_Collected data_
■ ■ ■ ■

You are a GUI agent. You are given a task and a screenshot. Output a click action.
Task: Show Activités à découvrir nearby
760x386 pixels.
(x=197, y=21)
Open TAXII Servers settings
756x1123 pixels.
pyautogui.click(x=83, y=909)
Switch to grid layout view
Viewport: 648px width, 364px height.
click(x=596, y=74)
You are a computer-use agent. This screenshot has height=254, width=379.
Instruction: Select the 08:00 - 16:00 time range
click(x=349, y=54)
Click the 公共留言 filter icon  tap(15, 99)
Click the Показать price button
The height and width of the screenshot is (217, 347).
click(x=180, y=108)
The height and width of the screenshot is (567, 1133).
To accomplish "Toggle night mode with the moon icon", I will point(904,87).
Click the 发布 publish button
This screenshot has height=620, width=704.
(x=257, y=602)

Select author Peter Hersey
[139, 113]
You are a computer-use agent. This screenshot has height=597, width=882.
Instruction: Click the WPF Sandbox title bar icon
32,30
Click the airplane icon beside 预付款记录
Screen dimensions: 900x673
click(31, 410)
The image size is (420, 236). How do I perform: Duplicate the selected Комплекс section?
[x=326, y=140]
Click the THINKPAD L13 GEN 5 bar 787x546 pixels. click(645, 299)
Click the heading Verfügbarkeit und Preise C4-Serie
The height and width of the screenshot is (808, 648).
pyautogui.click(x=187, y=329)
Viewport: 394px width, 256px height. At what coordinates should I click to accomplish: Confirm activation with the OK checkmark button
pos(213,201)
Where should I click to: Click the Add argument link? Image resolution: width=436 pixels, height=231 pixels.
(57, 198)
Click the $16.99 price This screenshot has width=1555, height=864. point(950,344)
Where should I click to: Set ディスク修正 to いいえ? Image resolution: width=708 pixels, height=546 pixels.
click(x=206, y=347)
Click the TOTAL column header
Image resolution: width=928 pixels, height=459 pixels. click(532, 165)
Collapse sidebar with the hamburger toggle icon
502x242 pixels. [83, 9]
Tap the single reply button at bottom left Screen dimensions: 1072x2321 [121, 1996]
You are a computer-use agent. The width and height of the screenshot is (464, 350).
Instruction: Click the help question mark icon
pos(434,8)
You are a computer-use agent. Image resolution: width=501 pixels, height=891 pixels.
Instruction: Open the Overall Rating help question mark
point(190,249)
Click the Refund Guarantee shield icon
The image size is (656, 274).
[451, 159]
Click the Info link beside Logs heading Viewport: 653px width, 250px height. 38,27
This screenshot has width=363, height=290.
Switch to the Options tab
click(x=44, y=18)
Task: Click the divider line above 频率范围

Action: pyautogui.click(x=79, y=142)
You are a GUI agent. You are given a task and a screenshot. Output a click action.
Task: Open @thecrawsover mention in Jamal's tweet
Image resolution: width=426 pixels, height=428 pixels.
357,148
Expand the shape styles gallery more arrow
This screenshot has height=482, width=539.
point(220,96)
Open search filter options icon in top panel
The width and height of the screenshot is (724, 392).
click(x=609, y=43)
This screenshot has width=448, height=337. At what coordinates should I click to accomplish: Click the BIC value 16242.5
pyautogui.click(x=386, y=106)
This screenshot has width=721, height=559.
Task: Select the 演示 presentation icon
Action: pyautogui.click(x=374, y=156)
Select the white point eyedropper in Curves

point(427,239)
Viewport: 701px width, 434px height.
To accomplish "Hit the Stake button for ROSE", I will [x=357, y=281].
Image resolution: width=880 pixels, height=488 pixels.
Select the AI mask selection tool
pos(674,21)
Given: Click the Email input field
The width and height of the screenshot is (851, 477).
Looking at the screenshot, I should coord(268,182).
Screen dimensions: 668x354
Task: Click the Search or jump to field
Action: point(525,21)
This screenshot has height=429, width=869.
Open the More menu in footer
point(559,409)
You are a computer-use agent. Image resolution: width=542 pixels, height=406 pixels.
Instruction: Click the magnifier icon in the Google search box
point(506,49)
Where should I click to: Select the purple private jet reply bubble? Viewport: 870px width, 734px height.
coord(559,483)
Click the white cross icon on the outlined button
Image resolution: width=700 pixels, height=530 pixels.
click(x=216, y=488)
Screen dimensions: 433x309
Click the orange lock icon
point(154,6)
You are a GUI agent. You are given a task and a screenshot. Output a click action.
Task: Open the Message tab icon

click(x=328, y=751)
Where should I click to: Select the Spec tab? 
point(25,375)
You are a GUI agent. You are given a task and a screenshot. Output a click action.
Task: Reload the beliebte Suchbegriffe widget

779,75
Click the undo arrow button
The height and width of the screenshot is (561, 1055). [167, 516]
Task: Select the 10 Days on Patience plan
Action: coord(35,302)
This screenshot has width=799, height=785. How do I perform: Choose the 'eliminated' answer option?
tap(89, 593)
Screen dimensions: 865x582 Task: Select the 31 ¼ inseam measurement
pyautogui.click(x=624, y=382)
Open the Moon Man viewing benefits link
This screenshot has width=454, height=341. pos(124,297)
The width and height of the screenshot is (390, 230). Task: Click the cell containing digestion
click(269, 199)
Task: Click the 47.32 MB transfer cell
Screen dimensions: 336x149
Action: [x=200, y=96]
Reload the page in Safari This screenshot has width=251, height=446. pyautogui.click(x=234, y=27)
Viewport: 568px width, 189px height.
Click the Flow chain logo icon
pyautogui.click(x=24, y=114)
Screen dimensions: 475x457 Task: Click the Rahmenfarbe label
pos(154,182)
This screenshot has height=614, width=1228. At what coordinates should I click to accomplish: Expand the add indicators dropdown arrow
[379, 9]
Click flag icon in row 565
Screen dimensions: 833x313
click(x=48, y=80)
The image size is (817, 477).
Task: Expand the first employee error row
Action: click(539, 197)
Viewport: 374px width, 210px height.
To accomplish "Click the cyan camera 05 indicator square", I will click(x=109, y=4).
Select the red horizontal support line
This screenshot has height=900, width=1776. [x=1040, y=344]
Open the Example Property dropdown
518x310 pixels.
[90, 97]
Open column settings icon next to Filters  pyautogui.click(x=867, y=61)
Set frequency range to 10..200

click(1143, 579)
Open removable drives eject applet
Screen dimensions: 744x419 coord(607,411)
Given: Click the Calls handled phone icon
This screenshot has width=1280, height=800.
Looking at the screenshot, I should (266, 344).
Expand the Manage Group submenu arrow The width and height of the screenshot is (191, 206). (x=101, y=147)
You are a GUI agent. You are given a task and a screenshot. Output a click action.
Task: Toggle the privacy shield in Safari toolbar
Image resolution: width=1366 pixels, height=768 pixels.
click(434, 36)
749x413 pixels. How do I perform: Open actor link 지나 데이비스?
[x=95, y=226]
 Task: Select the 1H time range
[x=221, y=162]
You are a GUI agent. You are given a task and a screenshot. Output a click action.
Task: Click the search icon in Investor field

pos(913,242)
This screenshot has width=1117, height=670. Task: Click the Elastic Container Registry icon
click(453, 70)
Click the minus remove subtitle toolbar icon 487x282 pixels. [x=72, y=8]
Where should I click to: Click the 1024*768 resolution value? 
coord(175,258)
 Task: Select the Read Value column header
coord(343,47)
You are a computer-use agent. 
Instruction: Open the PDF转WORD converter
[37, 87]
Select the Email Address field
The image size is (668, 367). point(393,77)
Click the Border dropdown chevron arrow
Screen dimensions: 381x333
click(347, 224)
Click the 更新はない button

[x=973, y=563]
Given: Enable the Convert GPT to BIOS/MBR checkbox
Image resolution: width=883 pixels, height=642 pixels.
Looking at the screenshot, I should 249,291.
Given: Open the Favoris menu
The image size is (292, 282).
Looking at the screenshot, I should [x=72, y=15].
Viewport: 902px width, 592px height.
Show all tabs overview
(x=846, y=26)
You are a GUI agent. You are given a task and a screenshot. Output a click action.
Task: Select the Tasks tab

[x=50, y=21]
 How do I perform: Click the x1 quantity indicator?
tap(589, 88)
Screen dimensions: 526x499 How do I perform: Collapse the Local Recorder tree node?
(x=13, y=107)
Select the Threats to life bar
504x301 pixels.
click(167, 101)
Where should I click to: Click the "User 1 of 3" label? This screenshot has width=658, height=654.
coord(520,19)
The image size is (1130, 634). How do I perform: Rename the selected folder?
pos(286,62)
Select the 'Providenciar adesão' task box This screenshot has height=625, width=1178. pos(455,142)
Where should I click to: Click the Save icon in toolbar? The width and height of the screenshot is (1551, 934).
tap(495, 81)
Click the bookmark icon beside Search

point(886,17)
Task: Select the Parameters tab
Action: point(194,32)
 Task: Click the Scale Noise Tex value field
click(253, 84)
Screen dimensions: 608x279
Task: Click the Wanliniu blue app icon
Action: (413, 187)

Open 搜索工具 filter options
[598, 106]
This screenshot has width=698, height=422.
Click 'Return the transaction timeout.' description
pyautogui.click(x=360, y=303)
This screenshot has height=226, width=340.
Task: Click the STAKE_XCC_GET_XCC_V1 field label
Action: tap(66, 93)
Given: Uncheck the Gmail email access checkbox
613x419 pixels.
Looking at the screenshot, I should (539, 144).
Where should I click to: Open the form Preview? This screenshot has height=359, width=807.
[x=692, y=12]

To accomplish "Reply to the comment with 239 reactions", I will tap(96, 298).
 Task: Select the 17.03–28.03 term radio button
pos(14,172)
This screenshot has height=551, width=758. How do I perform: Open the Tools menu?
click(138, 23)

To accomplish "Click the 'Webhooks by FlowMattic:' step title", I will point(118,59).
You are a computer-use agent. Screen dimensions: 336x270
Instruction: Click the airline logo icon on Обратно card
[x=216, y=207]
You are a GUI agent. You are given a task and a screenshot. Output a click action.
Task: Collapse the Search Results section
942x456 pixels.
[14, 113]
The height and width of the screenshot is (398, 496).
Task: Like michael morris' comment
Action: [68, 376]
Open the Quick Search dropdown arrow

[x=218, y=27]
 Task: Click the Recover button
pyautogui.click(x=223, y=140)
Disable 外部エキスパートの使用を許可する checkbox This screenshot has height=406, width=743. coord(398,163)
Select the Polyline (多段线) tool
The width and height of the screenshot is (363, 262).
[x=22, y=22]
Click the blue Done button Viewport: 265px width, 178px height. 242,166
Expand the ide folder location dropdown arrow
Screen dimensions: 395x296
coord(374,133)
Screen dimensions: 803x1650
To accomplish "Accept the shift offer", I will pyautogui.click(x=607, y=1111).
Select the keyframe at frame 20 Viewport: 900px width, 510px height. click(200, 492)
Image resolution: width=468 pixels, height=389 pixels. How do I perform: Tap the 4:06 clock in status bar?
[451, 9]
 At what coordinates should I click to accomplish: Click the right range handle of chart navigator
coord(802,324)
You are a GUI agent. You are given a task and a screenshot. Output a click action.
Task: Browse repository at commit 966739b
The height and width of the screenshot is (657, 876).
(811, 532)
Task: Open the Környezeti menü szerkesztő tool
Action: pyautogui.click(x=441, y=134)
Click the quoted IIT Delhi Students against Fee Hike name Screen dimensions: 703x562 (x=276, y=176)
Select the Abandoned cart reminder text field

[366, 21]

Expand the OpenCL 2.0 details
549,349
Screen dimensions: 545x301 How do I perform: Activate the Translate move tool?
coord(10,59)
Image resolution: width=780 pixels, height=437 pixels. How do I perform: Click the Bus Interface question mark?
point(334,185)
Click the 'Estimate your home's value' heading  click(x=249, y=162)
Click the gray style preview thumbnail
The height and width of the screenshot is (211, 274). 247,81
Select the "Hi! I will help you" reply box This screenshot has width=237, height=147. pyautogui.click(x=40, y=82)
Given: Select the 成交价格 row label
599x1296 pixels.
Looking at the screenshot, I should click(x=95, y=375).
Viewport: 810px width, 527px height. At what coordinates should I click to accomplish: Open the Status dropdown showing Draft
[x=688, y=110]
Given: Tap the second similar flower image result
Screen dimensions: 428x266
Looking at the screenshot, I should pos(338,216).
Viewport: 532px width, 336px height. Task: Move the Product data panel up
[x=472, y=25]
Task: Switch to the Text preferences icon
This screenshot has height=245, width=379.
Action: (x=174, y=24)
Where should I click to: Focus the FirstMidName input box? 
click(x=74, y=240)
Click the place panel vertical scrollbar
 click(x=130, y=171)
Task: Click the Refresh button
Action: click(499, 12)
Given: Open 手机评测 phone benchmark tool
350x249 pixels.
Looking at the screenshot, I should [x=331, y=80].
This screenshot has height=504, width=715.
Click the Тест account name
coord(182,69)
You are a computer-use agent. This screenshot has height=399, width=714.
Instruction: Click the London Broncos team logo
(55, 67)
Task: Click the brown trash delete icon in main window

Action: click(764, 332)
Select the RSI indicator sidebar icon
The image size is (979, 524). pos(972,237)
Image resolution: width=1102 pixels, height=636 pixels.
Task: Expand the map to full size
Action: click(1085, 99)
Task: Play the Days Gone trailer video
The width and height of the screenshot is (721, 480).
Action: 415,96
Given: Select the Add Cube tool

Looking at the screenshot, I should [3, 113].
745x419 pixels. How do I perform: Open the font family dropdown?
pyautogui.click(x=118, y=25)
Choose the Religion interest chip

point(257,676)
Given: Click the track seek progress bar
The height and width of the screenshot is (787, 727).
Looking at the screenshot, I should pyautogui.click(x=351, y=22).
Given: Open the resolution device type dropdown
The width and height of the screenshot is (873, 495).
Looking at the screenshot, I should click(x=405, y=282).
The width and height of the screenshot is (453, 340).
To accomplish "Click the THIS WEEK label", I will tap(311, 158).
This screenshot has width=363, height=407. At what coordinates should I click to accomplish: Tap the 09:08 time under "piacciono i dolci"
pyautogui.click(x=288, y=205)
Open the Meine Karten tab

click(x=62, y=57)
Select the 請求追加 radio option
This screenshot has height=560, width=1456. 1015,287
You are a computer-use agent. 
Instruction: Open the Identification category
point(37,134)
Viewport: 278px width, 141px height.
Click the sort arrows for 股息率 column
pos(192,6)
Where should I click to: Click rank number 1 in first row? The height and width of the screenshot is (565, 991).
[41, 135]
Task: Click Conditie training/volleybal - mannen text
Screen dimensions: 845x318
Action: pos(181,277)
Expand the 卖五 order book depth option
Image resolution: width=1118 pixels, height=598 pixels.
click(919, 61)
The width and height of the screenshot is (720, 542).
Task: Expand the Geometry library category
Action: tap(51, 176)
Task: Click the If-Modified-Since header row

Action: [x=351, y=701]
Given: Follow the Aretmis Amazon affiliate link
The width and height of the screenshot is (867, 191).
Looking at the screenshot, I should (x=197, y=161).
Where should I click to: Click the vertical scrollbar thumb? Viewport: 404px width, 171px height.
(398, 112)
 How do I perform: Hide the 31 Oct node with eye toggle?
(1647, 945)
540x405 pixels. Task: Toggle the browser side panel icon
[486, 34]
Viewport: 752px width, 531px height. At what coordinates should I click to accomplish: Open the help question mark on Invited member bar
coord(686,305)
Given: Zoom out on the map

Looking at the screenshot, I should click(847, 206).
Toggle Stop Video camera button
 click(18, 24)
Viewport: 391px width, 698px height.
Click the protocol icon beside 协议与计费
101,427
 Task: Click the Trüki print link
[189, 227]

■ ■ ■ ■

_Your objective_
Retype exactly the lines of the data above, starting at its first line and finishing with the line that has "Switch to grid layout view" in it.

_Response for this exercise_
You are a GUI agent. You are given a task and a screenshot. Output a click action.
Task: Show Activités à découvrir nearby
760x386 pixels.
(x=197, y=21)
Open TAXII Servers settings
756x1123 pixels.
pyautogui.click(x=83, y=909)
Switch to grid layout view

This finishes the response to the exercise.